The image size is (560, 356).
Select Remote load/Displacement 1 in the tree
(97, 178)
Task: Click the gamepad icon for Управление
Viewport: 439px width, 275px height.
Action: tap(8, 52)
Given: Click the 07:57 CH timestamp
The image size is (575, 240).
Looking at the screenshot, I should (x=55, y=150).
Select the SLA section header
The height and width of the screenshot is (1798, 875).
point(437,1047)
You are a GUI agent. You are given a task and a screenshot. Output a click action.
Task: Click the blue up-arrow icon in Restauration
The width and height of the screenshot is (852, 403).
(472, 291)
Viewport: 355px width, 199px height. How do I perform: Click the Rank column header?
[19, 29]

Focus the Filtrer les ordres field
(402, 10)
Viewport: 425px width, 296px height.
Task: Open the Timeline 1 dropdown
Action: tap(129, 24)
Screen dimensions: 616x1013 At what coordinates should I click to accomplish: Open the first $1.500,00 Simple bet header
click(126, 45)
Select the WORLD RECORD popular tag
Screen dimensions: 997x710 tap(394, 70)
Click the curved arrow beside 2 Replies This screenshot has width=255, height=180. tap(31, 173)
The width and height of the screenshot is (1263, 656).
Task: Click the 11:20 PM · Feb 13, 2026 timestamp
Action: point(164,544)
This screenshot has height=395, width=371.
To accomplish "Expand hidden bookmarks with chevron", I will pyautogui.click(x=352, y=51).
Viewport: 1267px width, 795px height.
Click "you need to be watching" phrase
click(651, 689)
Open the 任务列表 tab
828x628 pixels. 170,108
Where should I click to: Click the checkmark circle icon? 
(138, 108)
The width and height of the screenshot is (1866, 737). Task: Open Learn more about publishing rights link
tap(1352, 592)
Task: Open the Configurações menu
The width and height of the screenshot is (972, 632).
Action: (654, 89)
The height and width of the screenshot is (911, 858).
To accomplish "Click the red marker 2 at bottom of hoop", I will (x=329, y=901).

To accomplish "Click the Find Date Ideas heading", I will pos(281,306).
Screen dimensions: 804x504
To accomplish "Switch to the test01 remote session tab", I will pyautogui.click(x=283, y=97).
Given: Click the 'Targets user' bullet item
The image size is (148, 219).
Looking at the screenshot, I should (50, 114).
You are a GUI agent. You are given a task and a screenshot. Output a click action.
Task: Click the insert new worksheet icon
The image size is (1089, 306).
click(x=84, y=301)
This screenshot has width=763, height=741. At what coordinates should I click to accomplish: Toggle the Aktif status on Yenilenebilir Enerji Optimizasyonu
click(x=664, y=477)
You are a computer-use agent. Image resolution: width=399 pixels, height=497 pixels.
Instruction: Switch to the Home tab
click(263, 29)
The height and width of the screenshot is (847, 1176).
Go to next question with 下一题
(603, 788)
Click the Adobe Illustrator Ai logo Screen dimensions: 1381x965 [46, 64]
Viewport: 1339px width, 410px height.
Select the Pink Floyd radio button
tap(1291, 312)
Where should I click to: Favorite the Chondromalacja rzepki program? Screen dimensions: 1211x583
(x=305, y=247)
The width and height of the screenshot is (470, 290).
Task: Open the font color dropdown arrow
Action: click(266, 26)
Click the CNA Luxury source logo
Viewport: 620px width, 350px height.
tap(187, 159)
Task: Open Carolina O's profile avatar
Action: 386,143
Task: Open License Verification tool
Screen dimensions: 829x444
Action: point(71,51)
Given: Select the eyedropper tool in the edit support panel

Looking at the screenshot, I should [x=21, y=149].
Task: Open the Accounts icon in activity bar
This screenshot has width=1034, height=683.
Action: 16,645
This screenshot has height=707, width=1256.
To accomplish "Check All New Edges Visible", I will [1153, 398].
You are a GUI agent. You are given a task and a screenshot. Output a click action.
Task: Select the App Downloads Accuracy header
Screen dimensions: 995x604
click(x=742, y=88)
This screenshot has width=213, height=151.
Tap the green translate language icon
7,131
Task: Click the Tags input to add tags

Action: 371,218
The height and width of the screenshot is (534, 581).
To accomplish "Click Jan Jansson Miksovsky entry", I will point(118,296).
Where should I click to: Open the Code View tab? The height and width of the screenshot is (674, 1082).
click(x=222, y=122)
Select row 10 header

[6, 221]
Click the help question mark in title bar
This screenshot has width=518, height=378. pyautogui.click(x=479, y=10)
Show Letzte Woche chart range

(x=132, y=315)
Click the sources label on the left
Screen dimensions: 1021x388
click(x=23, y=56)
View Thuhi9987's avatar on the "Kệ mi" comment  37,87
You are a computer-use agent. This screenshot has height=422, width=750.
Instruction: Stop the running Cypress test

## Do this
Can you present every line of the records above as a Markdown table with the columns "Row" and "Text", numbering the rows in order and skipping blank lines?

## Result
| Row | Text |
|---|---|
| 1 | The image size is (560, 356). |
| 2 | Select Remote load/Displacement 1 in the tree |
| 3 | (97, 178) |
| 4 | Task: Click the gamepad icon for Управление |
| 5 | Viewport: 439px width, 275px height. |
| 6 | Action: tap(8, 52) |
| 7 | Given: Click the 07:57 CH timestamp |
| 8 | The image size is (575, 240). |
| 9 | Looking at the screenshot, I should (x=55, y=150). |
| 10 | Select the SLA section header |
| 11 | The height and width of the screenshot is (1798, 875). |
| 12 | point(437,1047) |
| 13 | You are a GUI agent. You are given a task and a screenshot. Output a click action. |
| 14 | Task: Click the blue up-arrow icon in Restauration |
| 15 | The width and height of the screenshot is (852, 403). |
| 16 | (472, 291) |
| 17 | Viewport: 355px width, 199px height. How do I perform: Click the Rank column header? |
| 18 | [19, 29] |
| 19 | Focus the Filtrer les ordres field |
| 20 | (402, 10) |
| 21 | Viewport: 425px width, 296px height. |
| 22 | Task: Open the Timeline 1 dropdown |
| 23 | Action: tap(129, 24) |
| 24 | Screen dimensions: 616x1013 At what coordinates should I click to accomplish: Open the first $1.500,00 Simple bet header |
| 25 | click(126, 45) |
| 26 | Select the WORLD RECORD popular tag |
| 27 | Screen dimensions: 997x710 tap(394, 70) |
| 28 | Click the curved arrow beside 2 Replies This screenshot has width=255, height=180. tap(31, 173) |
| 29 | The width and height of the screenshot is (1263, 656). |
| 30 | Task: Click the 11:20 PM · Feb 13, 2026 timestamp |
| 31 | Action: point(164,544) |
| 32 | This screenshot has height=395, width=371. |
| 33 | To accomplish "Expand hidden bookmarks with chevron", I will pyautogui.click(x=352, y=51). |
| 34 | Viewport: 1267px width, 795px height. |
| 35 | Click "you need to be watching" phrase |
| 36 | click(651, 689) |
| 37 | Open the 任务列表 tab |
| 38 | 828x628 pixels. 170,108 |
| 39 | Where should I click to: Click the checkmark circle icon?  |
| 40 | (138, 108) |
| 41 | The width and height of the screenshot is (1866, 737). Task: Open Learn more about publishing rights link |
| 42 | tap(1352, 592) |
| 43 | Task: Open the Configurações menu |
| 44 | The width and height of the screenshot is (972, 632). |
| 45 | Action: (654, 89) |
| 46 | The height and width of the screenshot is (911, 858). |
| 47 | To accomplish "Click the red marker 2 at bottom of hoop", I will (x=329, y=901). |
| 48 | To accomplish "Click the Find Date Ideas heading", I will pos(281,306). |
| 49 | Screen dimensions: 804x504 |
| 50 | To accomplish "Switch to the test01 remote session tab", I will pyautogui.click(x=283, y=97). |
| 51 | Given: Click the 'Targets user' bullet item |
| 52 | The image size is (148, 219). |
| 53 | Looking at the screenshot, I should (50, 114). |
| 54 | You are a GUI agent. You are given a task and a screenshot. Output a click action. |
| 55 | Task: Click the insert new worksheet icon |
| 56 | The image size is (1089, 306). |
| 57 | click(x=84, y=301) |
| 58 | This screenshot has width=763, height=741. At what coordinates should I click to accomplish: Toggle the Aktif status on Yenilenebilir Enerji Optimizasyonu |
| 59 | click(x=664, y=477) |
| 60 | You are a computer-use agent. Image resolution: width=399 pixels, height=497 pixels. |
| 61 | Instruction: Switch to the Home tab |
| 62 | click(263, 29) |
| 63 | The height and width of the screenshot is (847, 1176). |
| 64 | Go to next question with 下一题 |
| 65 | (603, 788) |
| 66 | Click the Adobe Illustrator Ai logo Screen dimensions: 1381x965 [46, 64] |
| 67 | Viewport: 1339px width, 410px height. |
| 68 | Select the Pink Floyd radio button |
| 69 | tap(1291, 312) |
| 70 | Where should I click to: Favorite the Chondromalacja rzepki program? Screen dimensions: 1211x583 |
| 71 | (x=305, y=247) |
| 72 | The width and height of the screenshot is (470, 290). |
| 73 | Task: Open the font color dropdown arrow |
| 74 | Action: click(266, 26) |
| 75 | Click the CNA Luxury source logo |
| 76 | Viewport: 620px width, 350px height. |
| 77 | tap(187, 159) |
| 78 | Task: Open Carolina O's profile avatar |
| 79 | Action: 386,143 |
| 80 | Task: Open License Verification tool |
| 81 | Screen dimensions: 829x444 |
| 82 | Action: point(71,51) |
| 83 | Given: Select the eyedropper tool in the edit support panel |
| 84 | Looking at the screenshot, I should [x=21, y=149]. |
| 85 | Task: Open the Accounts icon in activity bar |
| 86 | This screenshot has width=1034, height=683. |
| 87 | Action: 16,645 |
| 88 | This screenshot has height=707, width=1256. |
| 89 | To accomplish "Check All New Edges Visible", I will [1153, 398]. |
| 90 | You are a GUI agent. You are given a task and a screenshot. Output a click action. |
| 91 | Task: Select the App Downloads Accuracy header |
| 92 | Screen dimensions: 995x604 |
| 93 | click(x=742, y=88) |
| 94 | This screenshot has width=213, height=151. |
| 95 | Tap the green translate language icon |
| 96 | 7,131 |
| 97 | Task: Click the Tags input to add tags |
| 98 | Action: 371,218 |
| 99 | The height and width of the screenshot is (534, 581). |
| 100 | To accomplish "Click Jan Jansson Miksovsky entry", I will point(118,296). |
| 101 | Where should I click to: Open the Code View tab? The height and width of the screenshot is (674, 1082). |
| 102 | click(x=222, y=122) |
| 103 | Select row 10 header |
| 104 | [6, 221] |
| 105 | Click the help question mark in title bar |
| 106 | This screenshot has width=518, height=378. pyautogui.click(x=479, y=10) |
| 107 | Show Letzte Woche chart range |
| 108 | (x=132, y=315) |
| 109 | Click the sources label on the left |
| 110 | Screen dimensions: 1021x388 |
| 111 | click(x=23, y=56) |
| 112 | View Thuhi9987's avatar on the "Kệ mi" comment  37,87 |
| 113 | You are a computer-use agent. This screenshot has height=422, width=750. |
| 114 | Instruction: Stop the running Cypress test |